Assigned task: Would you return each record that follows word for word, without its pictures?

[Stored data]
Content starts

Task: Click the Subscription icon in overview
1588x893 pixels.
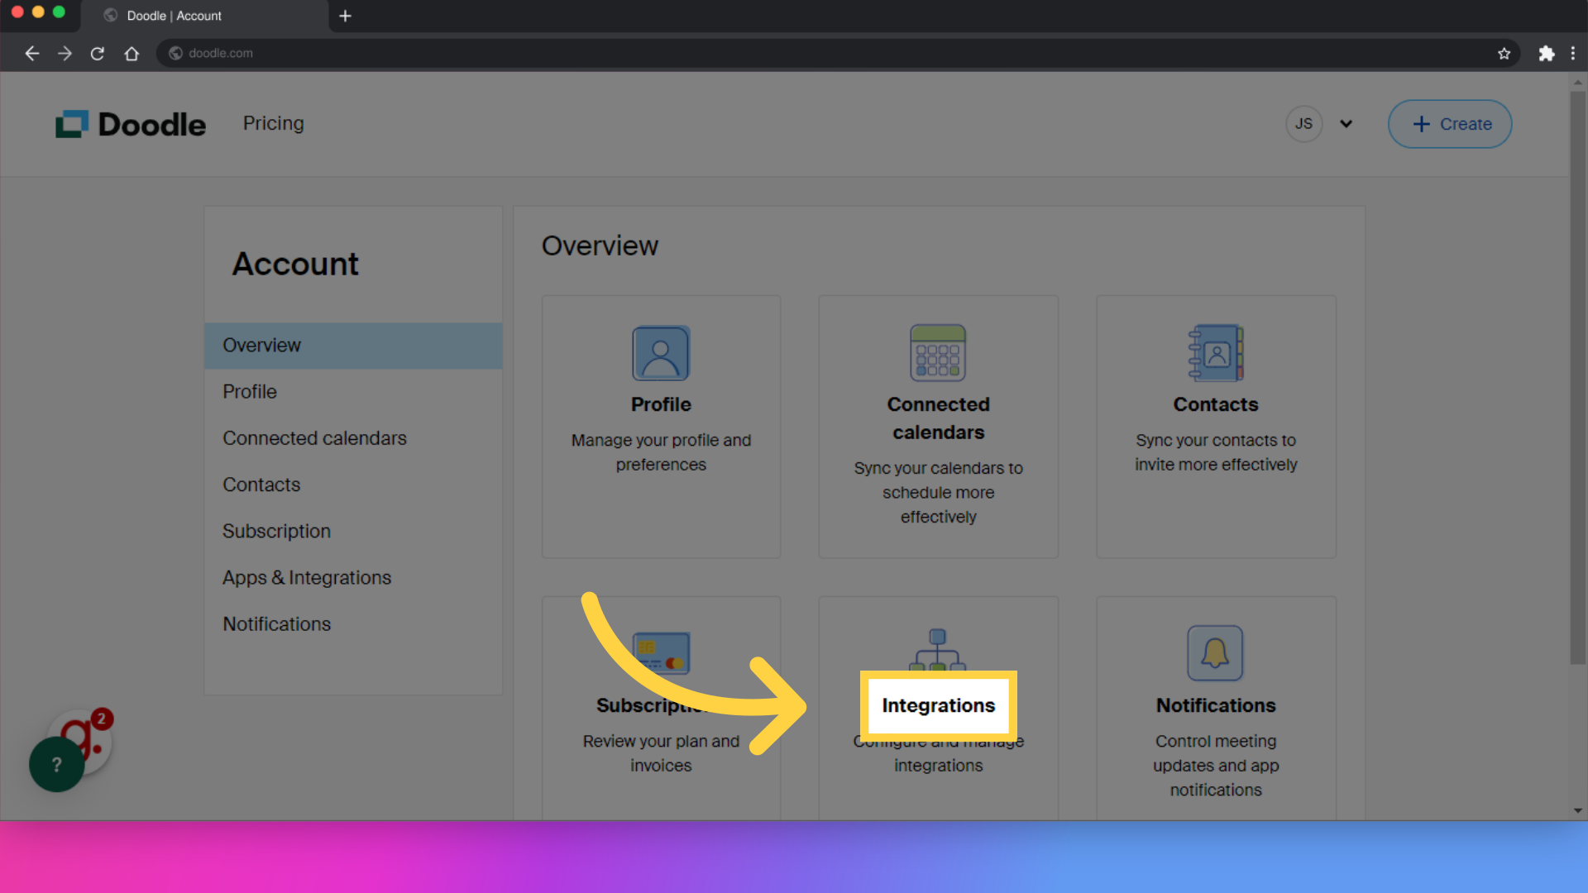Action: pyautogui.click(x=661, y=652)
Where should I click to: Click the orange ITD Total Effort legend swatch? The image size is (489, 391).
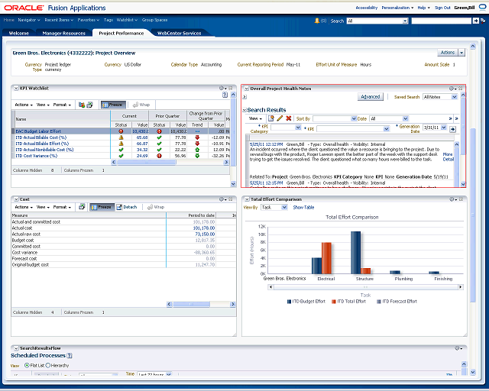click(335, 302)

Content ends

Task answer:
Task: Click the Subscription icon in overview
1588x893 pixels.
Action: pyautogui.click(x=661, y=652)
Where should I click to: Click the orange ITD Total Effort legend swatch? The image size is (489, 391).
click(335, 302)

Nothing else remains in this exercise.